There is growing recognition of the extent and impact of increasing longevity. By 2030, there will be more people globally aged older than 60 than children under 10, and 73% of older people will live in developing countries.
Africa will see 13-fold growth in the size of its older population – from 56-million today to 716-million by 2100. This growth will outstrip that of any other world region or any younger age group.
Yet there remains a near-absence of ageing as a feature in mainstream policy and public discussion in Africa, contrasting sharply with the extensive coverage of the issue in other parts of the world.
The post-2015 Millennium Development Goals debate is a unique chance to make sure that the opportunities and challenges of population ageing are harnessed in agendas and strategies for Africa’s future.
Ageing is a critical policy area
There is growing recognition of the extent and impact of increasing longevity. While an ageing population reflects successes in public health, education and general economic wellbeing, it remains a critical policy issue across the world.

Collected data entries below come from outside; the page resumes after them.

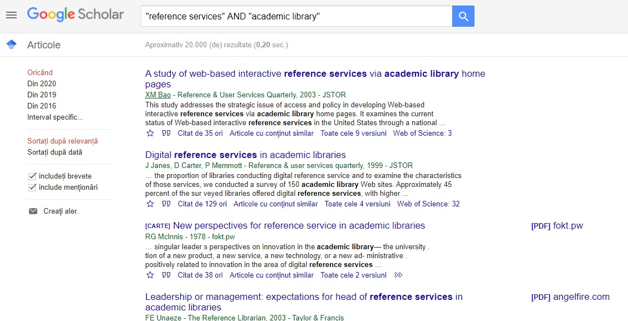Open Toate cele 9 versiuni link
This screenshot has height=321, width=628.
click(354, 133)
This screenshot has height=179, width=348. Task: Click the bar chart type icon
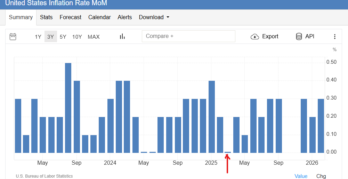[122, 37]
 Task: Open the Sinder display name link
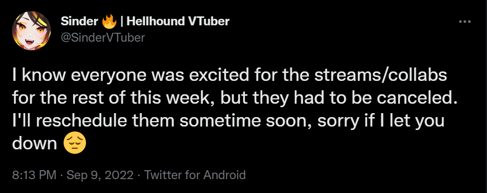pos(80,21)
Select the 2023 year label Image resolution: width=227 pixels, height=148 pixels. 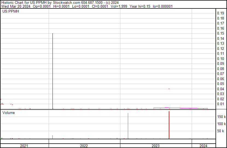click(156, 146)
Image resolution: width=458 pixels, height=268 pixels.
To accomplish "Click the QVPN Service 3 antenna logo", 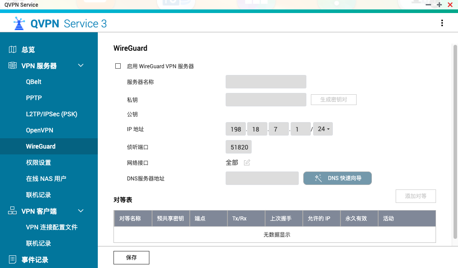I will coord(19,23).
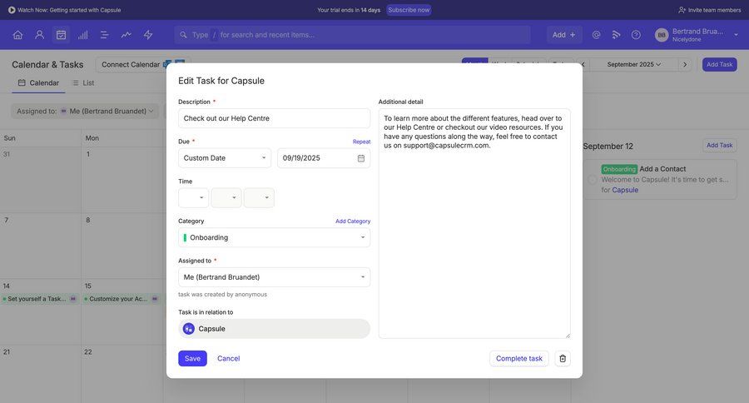The height and width of the screenshot is (403, 749).
Task: Click into the Description text field
Action: (274, 118)
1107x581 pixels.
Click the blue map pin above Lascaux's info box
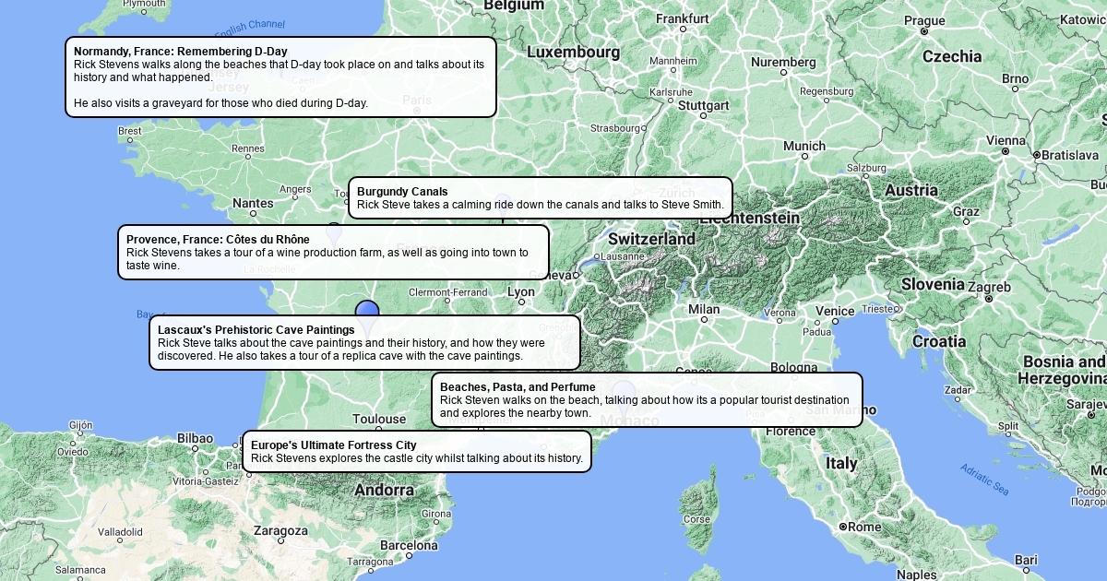[367, 311]
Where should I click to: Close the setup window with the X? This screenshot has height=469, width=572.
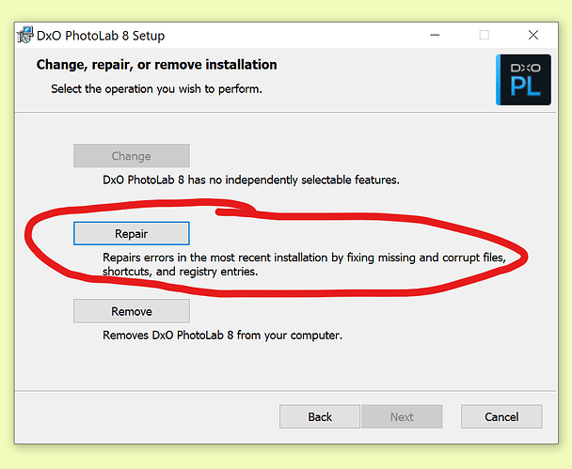point(533,35)
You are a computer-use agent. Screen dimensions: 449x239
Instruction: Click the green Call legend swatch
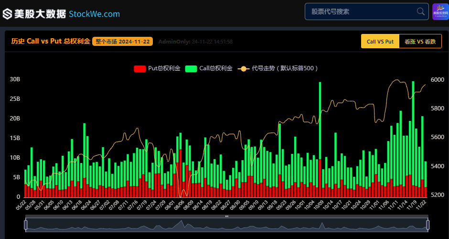point(191,68)
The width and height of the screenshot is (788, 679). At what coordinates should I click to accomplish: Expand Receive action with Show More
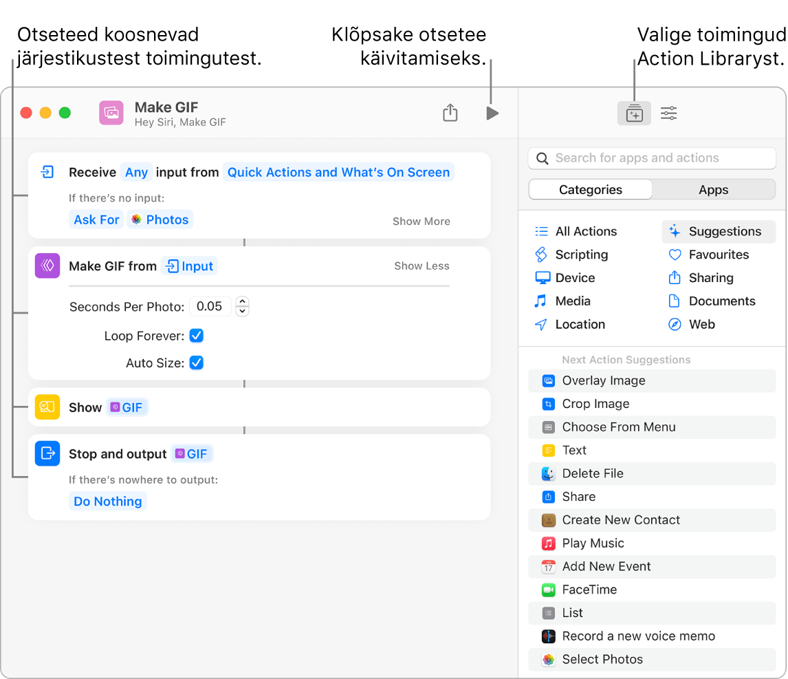(421, 222)
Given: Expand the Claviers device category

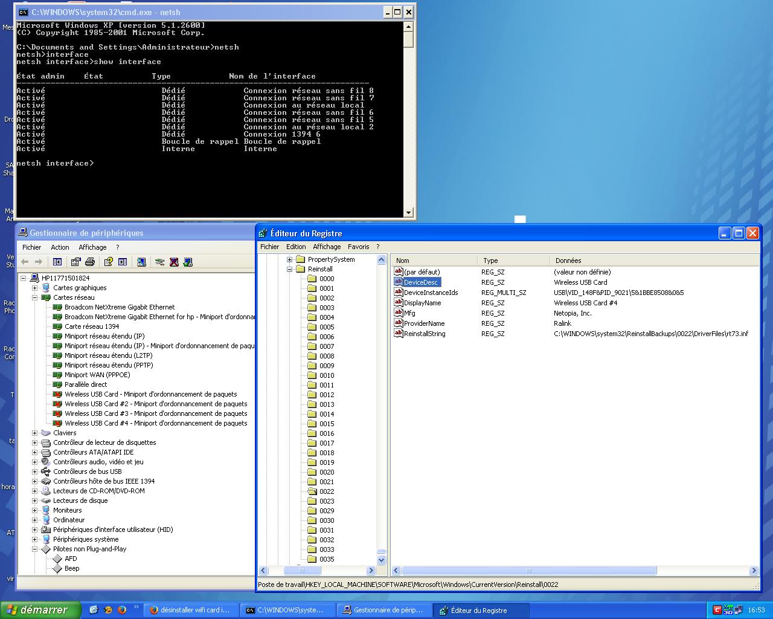Looking at the screenshot, I should click(x=34, y=433).
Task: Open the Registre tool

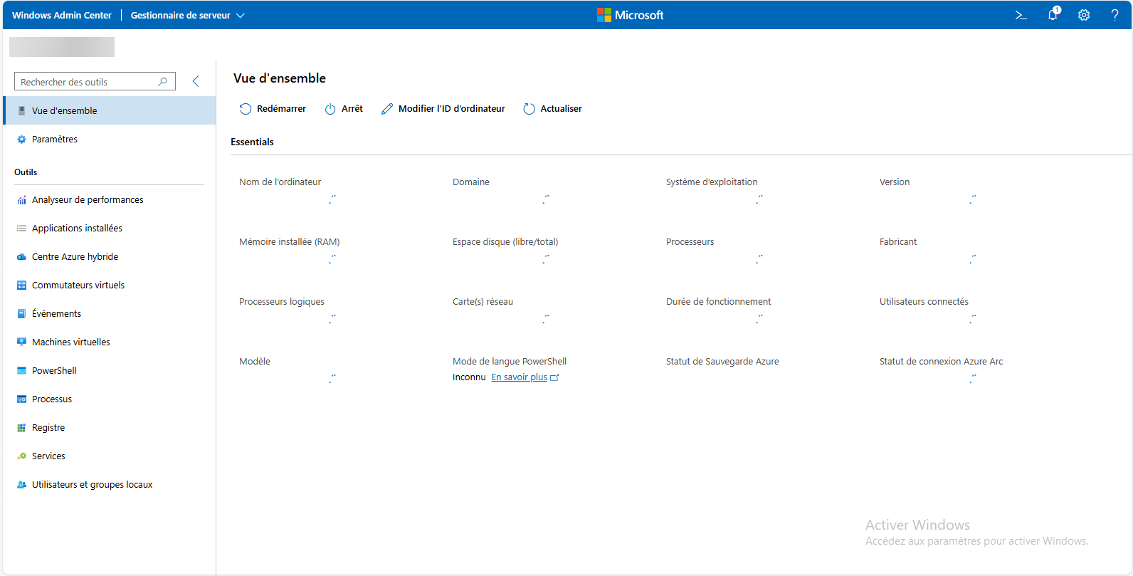Action: click(x=48, y=428)
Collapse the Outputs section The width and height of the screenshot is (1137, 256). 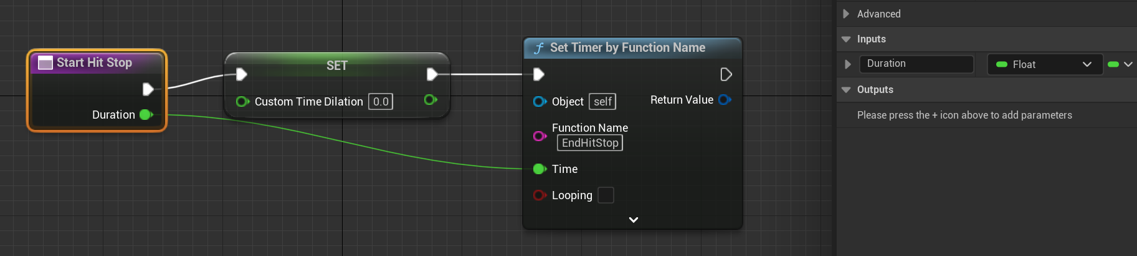click(845, 90)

Three major global reports published this year – by the World Health Organisation, the World Economic Forum and the United Nations Population Fund, together with HelpAge International – highlight both a need for more coherent action to ensure the wellbeing of an expanding older population and the importance of such action for societies’ development.
These two messages affirm the central principles enshrined in the UN`s Madrid International Plan of Action on Ageing (MIPAA), the framework set by the international community in 2002 as a blueprint for national responses to ageing.
Ageing conference in South Africa
The MIPAA principles were reinforced at the landmark Africa Ageing conference held in Cape Town in October 2012. Convened by the Africa region of the International Association of Gerontology and Geriatrics (IAGG) and organised locally by the University of Cape Town’s Institute of Ageing in Africa, the conference came on the heels of a step-change in global awareness and debate on population ageing.
It brought together 400 researchers, policy makers, practitioners, and civil society and private sector representatives, from 21 countries across Africa and 20 beyond.
Timed to mark ten years since African governments adopted the MIPAA as well as a parallel African Union framework and plan of action on ageing, the Cape Town conference had three main objectives: to assess progress made in African countries in implementing the two plans; to consolidate knowledge on the realities of old age on the continent; and to set directions for research, policy and practice in coming years.
The discussions brought into focus the demographic projections of ageing in Africa: despite remaining younger than all other continents, Africa will see 13-fold growth in the size of its older population – from 56-million today to 716-million by 2100. This growth will outstrip that of any other world region or any younger age group.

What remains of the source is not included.